Project description:The N-methyl-d-aspartate receptors (NMDARs) constitute an important class of ligand-gated cation channels that are involved in the majority of excitatory neurotransmission in the human brain. Compounds that bind in the NMDAR ion channel and act as blockers are use- and voltage-dependent inhibitors of NMDAR activity and have therapeutic potential for treatment of a variety of brain diseases or as pharmacological tools for studies of the neurobiological role of NMDARs. We have performed a kinetic analysis of the blocking mechanism of the prototypical polyamine toxin NMDAR ion channel blocker argiotoxin-636 (ArgTX-636) at recombinant GluN1/2A receptors to provide detailed information on the mechanism of block.

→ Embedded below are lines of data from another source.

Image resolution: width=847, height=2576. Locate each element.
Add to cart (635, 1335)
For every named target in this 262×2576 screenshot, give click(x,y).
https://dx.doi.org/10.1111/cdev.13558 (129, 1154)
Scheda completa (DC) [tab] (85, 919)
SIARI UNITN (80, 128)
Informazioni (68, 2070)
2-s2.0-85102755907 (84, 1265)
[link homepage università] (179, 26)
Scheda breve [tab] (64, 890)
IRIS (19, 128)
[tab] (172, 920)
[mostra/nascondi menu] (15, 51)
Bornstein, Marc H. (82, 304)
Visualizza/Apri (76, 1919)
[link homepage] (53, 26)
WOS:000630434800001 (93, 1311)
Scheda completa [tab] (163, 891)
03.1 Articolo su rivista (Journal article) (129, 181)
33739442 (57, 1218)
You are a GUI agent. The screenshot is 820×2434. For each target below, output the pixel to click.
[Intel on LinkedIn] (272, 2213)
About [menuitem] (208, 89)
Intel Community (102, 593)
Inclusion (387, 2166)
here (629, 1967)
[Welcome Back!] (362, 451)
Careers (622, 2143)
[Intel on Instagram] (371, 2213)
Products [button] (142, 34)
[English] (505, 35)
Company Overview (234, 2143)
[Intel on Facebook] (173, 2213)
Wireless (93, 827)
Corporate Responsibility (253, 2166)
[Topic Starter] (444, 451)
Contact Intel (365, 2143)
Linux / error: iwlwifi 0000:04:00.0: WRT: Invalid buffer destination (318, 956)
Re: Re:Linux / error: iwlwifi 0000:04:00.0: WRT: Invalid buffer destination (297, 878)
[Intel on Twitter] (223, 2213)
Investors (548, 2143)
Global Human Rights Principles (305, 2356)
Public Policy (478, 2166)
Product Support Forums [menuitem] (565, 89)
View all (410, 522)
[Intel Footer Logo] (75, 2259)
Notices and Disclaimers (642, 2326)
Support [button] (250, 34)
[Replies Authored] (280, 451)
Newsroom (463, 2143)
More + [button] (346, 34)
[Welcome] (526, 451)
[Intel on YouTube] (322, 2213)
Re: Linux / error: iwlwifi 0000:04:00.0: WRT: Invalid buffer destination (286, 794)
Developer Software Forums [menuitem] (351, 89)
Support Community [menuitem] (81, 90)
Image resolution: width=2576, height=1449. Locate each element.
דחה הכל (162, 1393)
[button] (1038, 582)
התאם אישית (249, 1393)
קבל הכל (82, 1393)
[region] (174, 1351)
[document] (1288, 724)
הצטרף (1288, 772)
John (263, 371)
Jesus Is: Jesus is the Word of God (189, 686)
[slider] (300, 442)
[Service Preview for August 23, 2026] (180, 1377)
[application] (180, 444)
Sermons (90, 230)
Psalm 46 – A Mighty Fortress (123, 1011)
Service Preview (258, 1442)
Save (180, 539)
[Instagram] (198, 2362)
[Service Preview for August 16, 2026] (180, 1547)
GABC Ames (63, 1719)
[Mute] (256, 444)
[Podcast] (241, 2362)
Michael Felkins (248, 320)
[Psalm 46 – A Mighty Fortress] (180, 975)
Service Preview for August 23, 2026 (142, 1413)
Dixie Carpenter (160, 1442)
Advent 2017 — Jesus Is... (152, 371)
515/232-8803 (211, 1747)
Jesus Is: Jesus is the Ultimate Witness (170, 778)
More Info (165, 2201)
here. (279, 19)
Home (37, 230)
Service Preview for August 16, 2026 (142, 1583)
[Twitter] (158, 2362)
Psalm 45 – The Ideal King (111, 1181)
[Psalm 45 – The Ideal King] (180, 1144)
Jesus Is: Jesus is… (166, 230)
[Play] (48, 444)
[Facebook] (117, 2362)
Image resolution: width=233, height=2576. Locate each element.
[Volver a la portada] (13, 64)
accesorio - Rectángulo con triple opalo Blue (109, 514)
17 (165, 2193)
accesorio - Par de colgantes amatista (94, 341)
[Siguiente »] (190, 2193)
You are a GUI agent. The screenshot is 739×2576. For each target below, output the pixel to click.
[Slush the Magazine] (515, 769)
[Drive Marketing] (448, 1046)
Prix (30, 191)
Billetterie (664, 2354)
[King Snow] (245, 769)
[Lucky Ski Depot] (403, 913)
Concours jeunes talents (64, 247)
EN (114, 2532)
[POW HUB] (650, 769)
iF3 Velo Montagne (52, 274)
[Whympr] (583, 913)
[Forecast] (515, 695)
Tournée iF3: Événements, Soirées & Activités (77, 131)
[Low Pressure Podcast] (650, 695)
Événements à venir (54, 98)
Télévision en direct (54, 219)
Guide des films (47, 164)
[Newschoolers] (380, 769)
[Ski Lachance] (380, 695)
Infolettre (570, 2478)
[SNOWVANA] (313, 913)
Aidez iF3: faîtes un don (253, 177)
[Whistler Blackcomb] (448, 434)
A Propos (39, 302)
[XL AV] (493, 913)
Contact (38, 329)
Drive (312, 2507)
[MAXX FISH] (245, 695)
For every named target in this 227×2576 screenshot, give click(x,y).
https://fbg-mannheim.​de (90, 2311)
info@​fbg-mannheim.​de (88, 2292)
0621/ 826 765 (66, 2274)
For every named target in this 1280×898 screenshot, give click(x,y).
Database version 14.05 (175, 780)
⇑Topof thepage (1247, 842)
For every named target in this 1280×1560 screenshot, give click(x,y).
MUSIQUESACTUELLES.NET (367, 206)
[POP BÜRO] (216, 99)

The predicted binding site of ArgTX-636 is in the pore region of the NMDAR ion channel formed by residues in the transmembrane M3 and the M2 pore-loop segments of the GluN1 and GluN2A subunits. To assess the predicted binding mode in further detail, we performed an alanine- and glycine-scanning mutational analysis of this pore-loop segment to systematically probe the role of pore-lining M2 residues in GluN1 and GluN2A in the channel block by ArgTX-636. Comparison of M2 positions in GluN1 and GluN2A where mutation influences ArgTX-636 potency suggests differential contribution of the M2-loops of GluN1 and GluN2A to binding of ArgTX-636. The results of the mutational analysis are highly relevant for the future structure-based development of argiotoxin-derived NMDAR channel blockers.